Māori data governance
For Māori communities, data governance has a specific dimension. Te Mana Raraunga's principles of Māori data sovereignty establish that Māori have an inherent right to governance over data that describes them. In practice, this means Māori communities should have input into how Māori health data is collected, stored, analysed, and used.
76%
of Māori respondents said they want more control over how their health data is used
Source: Te Mana Raraunga, Māori Data Sovereignty Survey, 2022
This isn't just about consent. Individual consent mechanisms don't cover community-level data use. When a PHO analyses diabetes rates among Māori patients in its catchment, that's community-level data. The governance of that analysis needs to include Māori voice, not as a consultation step at the end, but as a standing part of the governance structure.
The organisations I've seen do this well have Māori representation on their data governance committees.
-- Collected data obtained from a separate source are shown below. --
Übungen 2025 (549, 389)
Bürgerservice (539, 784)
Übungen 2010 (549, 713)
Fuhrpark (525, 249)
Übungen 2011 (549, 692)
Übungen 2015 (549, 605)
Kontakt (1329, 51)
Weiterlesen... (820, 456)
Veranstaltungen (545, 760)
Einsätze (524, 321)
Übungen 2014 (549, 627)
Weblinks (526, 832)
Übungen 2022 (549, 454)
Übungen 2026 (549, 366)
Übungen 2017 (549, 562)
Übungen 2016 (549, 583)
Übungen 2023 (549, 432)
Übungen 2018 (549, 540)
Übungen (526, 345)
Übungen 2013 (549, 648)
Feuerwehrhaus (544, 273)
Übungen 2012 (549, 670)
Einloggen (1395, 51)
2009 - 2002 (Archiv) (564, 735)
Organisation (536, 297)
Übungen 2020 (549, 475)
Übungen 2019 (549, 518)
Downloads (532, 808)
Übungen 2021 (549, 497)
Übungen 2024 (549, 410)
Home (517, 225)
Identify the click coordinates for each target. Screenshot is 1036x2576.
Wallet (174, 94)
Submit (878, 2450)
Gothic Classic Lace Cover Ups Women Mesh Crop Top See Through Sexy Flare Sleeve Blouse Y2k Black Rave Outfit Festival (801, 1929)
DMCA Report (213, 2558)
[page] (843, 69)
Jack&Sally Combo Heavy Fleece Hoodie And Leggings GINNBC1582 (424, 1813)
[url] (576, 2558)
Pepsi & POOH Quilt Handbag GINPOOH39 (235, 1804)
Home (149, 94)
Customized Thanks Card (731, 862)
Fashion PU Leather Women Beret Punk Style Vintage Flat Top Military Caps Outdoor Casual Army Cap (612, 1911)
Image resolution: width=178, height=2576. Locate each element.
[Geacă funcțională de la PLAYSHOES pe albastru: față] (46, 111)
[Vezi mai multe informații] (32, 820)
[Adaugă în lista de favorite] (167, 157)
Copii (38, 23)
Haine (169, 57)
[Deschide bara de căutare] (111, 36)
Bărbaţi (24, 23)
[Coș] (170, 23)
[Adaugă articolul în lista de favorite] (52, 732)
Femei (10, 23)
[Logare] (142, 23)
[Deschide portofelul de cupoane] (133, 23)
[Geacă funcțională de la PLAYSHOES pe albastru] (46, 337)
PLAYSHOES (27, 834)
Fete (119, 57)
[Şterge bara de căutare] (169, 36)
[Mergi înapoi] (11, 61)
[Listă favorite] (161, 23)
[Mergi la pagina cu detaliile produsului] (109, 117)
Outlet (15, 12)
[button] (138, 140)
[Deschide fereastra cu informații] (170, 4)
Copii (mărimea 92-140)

Not as a token seat, but as a genuine decision-making role with the authority to shape how Māori data is used.
Building the Framework
A trust-based data governance framework for health includes the standard components - access controls, audit trails, retention policies, breach response - plus several additional elements.
Community advisory input. A standing mechanism for community feedback on data practices. Not a one-time consultation, but an ongoing relationship. This could be a community advisory panel, regular community forums, or integration with existing community governance structures.
Plain-language data use statements. Every data use beyond direct clinical care should be documented in language patients can understand. These statements should be actively communicated, not hidden in policy documents.
Benefit-sharing commitments. Explicit commitments about how insights derived from community data will flow back to those communities. Measurable, reportable, and accountable.
Māori governance integration. For organisations serving Māori communities, a specific Māori data governance framework aligned with Te Mana Raraunga principles. This should include Māori decision-making authority over Māori data use, not just advisory input.
Regular trust measurement. Survey your patient population about their confidence in your data practices. Track it over time. If trust is declining, your governance framework needs adjustment regardless of whether you're technically compliant.
Compliance Is Not Enough
The Privacy Act 2020 and the Health Information Privacy Code set minimum standards for health data handling. They're well-designed pieces of legislation. But they're minimums.
Meeting the legal requirements doesn't mean your community trusts you. And without that trust, the most ambitious health data initiatives - population health analytics, predictive models, shared care records - will face resistance that no technology can overcome.
Data governance in health is ultimately about relationships. The relationship between a patient and their provider. The relationship between a community and the health system that serves it. The relationship between Māori communities and the organisations that collect data about them. Get those relationships right, and the technical governance follows naturally. Get them wrong, and the best technical framework in the world won't save you.